Only lines with the string "will" should be returned from the data below.

(Dataset entries)
———

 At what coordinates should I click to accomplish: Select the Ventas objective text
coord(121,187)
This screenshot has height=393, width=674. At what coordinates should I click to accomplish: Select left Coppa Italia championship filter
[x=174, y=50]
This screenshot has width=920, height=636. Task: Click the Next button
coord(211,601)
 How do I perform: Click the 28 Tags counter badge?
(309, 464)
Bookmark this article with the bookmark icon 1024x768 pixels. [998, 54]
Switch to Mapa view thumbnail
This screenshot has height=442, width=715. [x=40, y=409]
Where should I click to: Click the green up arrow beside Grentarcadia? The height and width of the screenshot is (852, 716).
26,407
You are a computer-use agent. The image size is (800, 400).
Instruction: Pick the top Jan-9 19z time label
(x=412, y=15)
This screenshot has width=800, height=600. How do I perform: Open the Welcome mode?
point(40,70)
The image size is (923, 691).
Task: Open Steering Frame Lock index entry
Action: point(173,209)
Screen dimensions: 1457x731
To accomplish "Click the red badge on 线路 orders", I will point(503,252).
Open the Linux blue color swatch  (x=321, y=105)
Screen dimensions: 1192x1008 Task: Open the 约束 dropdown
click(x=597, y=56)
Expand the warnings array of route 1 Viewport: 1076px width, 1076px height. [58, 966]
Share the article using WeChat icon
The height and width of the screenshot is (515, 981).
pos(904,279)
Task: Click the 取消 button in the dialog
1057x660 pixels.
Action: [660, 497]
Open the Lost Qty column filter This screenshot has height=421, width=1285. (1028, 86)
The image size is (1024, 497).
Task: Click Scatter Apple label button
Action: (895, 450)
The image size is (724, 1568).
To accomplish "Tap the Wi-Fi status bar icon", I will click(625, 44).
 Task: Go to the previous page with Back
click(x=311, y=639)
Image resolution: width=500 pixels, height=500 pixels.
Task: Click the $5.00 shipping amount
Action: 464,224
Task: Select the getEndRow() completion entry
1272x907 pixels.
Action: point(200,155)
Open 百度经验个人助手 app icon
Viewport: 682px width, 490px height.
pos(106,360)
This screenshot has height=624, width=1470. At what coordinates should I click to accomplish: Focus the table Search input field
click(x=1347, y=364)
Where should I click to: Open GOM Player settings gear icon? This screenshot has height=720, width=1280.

———

• [WRITTEN ANSWER]
To accomplish "Click the red badge on 线路 orders", I will point(503,252).
To accomplish "Tap the Wi-Fi status bar icon", I will click(625, 44).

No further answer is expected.